Last week, event organizers ambushed Cox and Henderson at their home, Publishers Clearinghouse-style, to announce that they’d won. With Champagne and cupcakes in hand, Kress delivered the news to the somewhat shell-shocked pair—and captured it all on video.
“When they knocked on the door, I was expecting them to say, ‘congrats you came in second’ or something,” Cox said. “It still hasn’t sunk in yet.”
“It’s wonderful beyond words,” Henderson said. With the camera still rolling, they called their mothers — who had been working feverishly to gather votes on their behalf — to tell them the news.
“Awww, my boys won,” an emotional Cherrie Henderson said, while on speakerphone.
Cox and Henderson told the Blade that in addition to that of their mothers, the support they’ve received from friends, coworkers, and even complete strangers has been “completely heartwarming.”
“We were floored that so many people offered to help,” Cox said.
To pull in last-minute votes, a large group of friends rallied at the 11th hour by spreading the word at local festivals and around the community.
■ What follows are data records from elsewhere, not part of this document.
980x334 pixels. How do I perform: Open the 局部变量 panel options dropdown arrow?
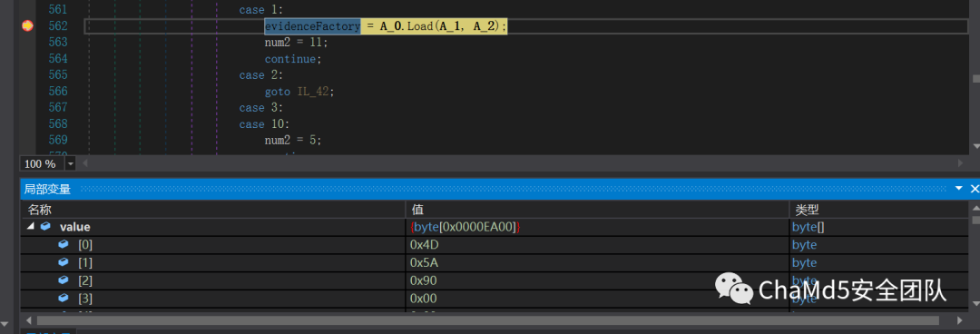959,188
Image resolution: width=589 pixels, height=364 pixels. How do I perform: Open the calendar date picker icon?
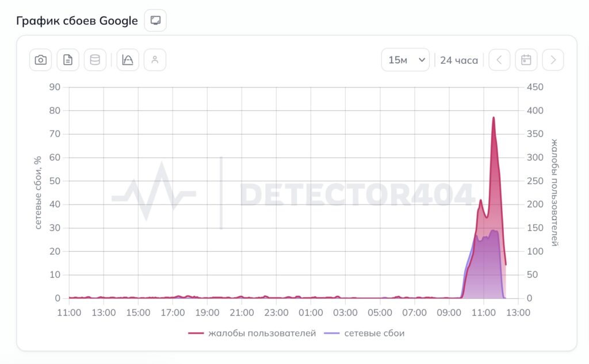click(526, 60)
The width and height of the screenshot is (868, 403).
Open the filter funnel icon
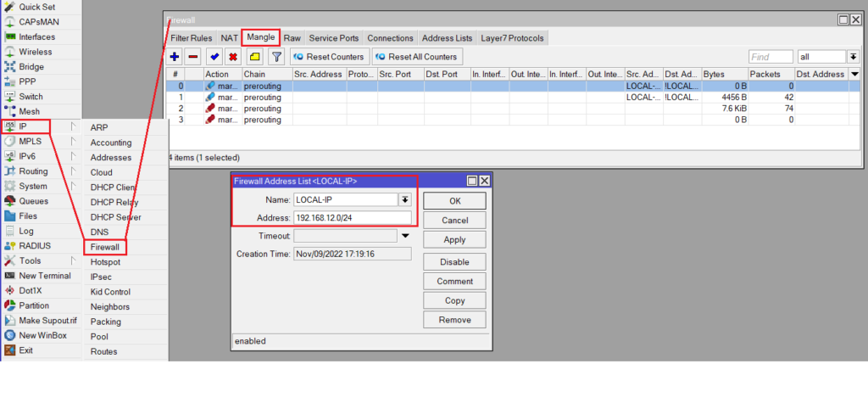click(275, 57)
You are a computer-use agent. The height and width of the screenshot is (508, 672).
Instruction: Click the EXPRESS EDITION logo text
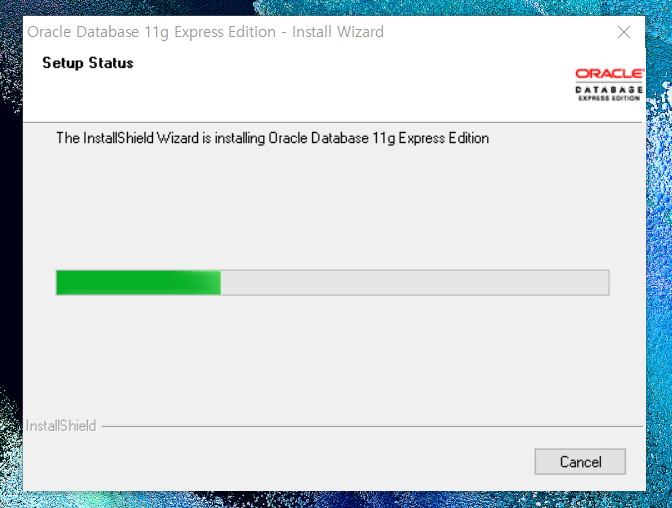609,98
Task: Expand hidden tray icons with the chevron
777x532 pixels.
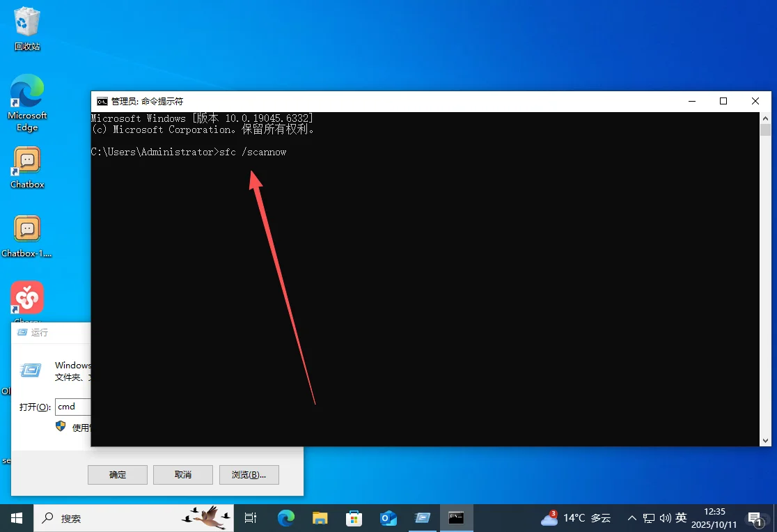Action: 631,518
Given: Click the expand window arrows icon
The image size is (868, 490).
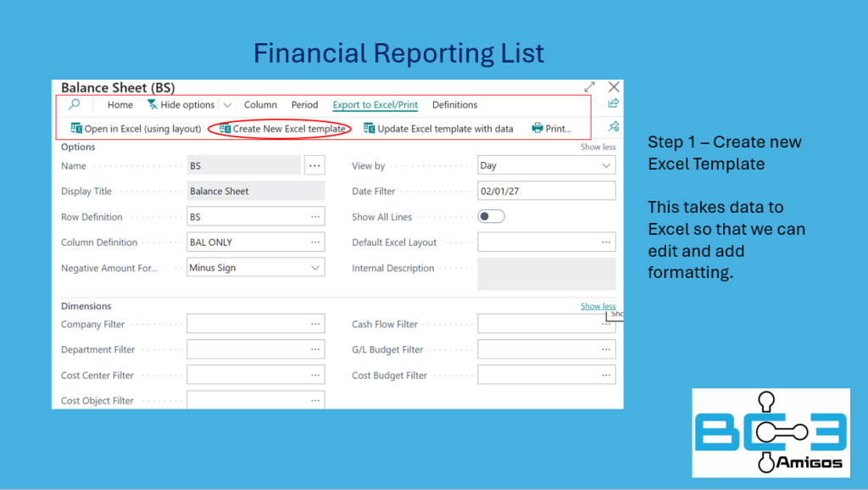Looking at the screenshot, I should pos(589,87).
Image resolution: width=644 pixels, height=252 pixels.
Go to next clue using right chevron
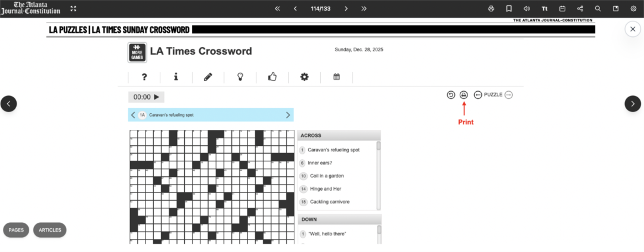click(288, 115)
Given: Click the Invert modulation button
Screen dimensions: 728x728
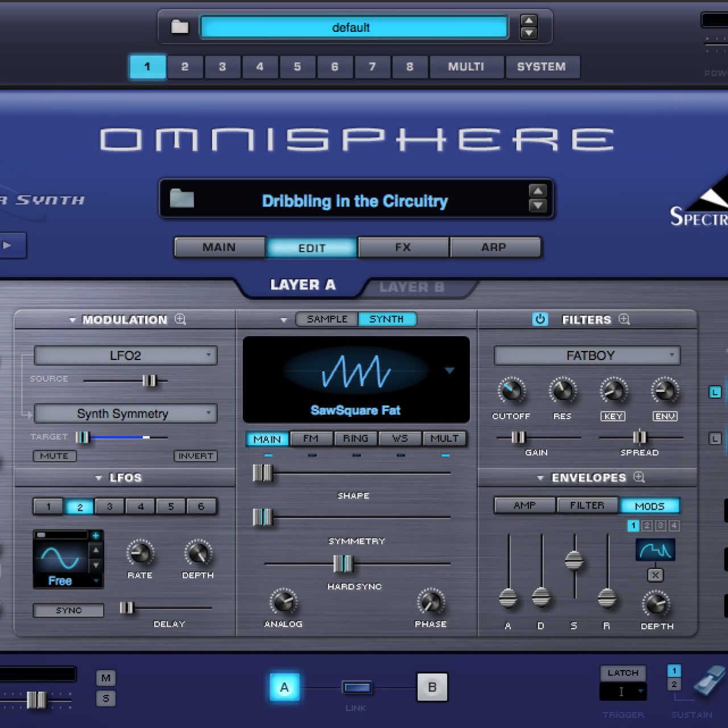Looking at the screenshot, I should pyautogui.click(x=195, y=456).
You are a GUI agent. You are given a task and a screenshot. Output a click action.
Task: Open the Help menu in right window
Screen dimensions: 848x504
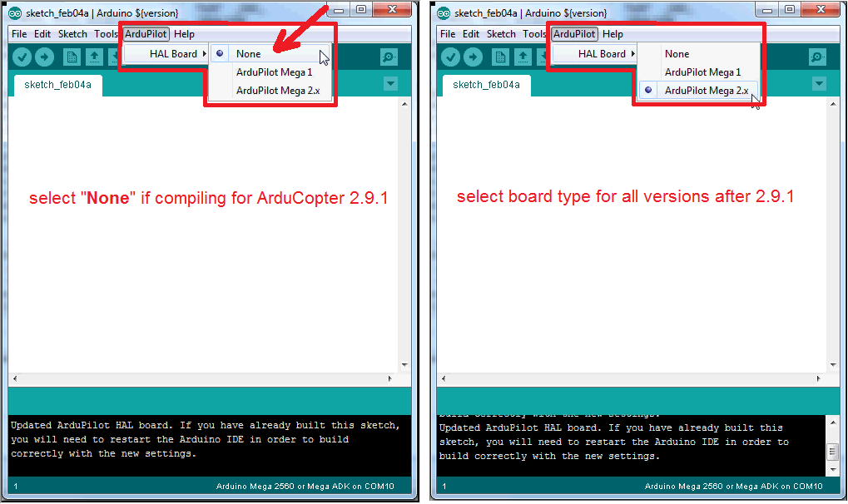pyautogui.click(x=612, y=34)
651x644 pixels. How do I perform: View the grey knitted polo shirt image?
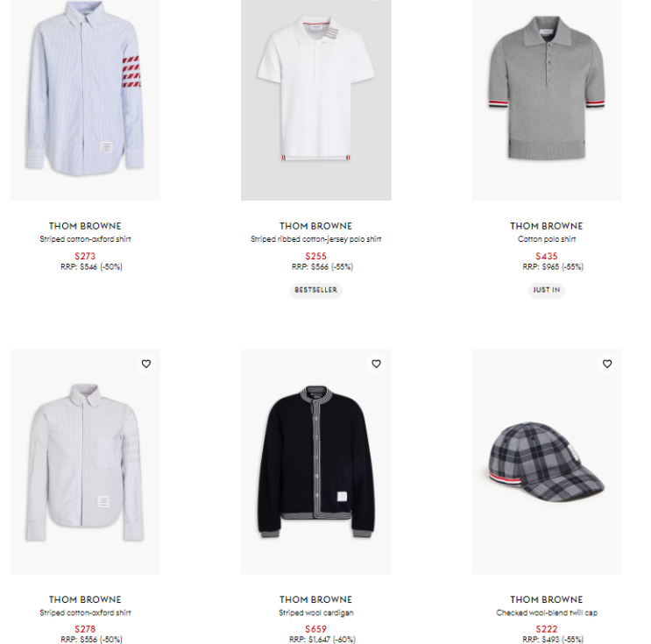point(547,100)
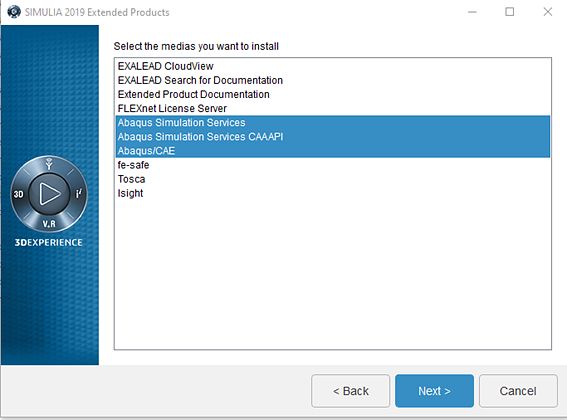The width and height of the screenshot is (567, 420).
Task: Select Abaqus Simulation Services item
Action: coord(333,123)
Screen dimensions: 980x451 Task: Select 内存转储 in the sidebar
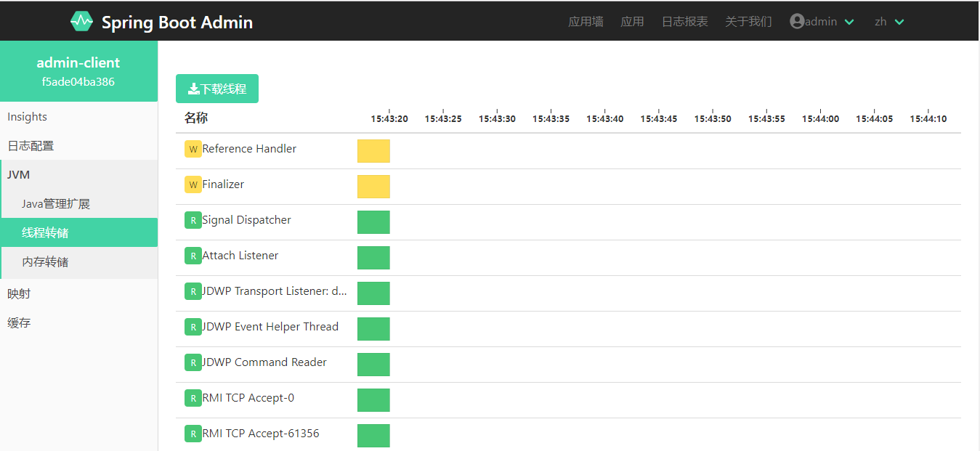(x=45, y=262)
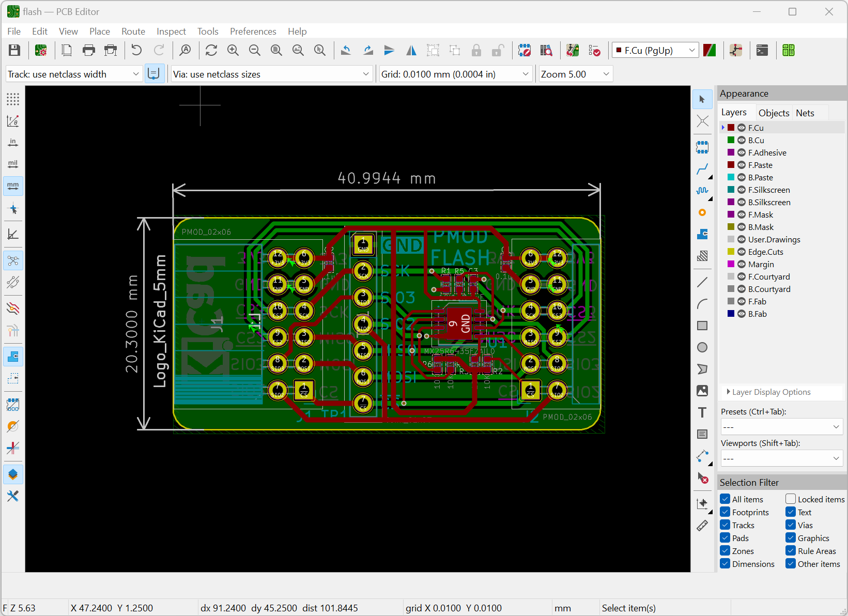Choose the Add Text tool
Screen dimensions: 848x616
702,412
They set up tents, handed out cards, and asked whoever would listen to vote for the couple. Cox and Henderson even gathered support from fellow passengers and crewmembers during a cruise they went on in late September.
What’s been most surprising about the entire journey, the couple acknowledged, is the number of allies they gained who hadn’t always been supportive of gay marriage. “A lot of that had to do with stepping up to the plate and being so public about [being gay],” Henderson said, which came with the territory of the contest.
Now that the competition is officially over, Cox and Henderson are looking forward to kicking back and starting the fun part — the planning. Having been to their share of straight weddings, they hinted that they’re aiming for something a little more “quirky.”
Cox envisions an “eclectic” event that matches the “ying and yang” of their sometimes serious, sometimes silly personalities. “We would like it to be both comical and heartfelt,” he said.
The pair plans to hold the ceremony at the Metropolitan Community Church of D.C. and the reception at the Long View Gallery, one of the contest’s participating vendors.
Although the date hasn’t been set yet, Henderson hopes it can be scheduled for March 4 — the day of the couple’s five-year anniversary.
“That way, I’ll have one day to remember in my life, not two,” he said.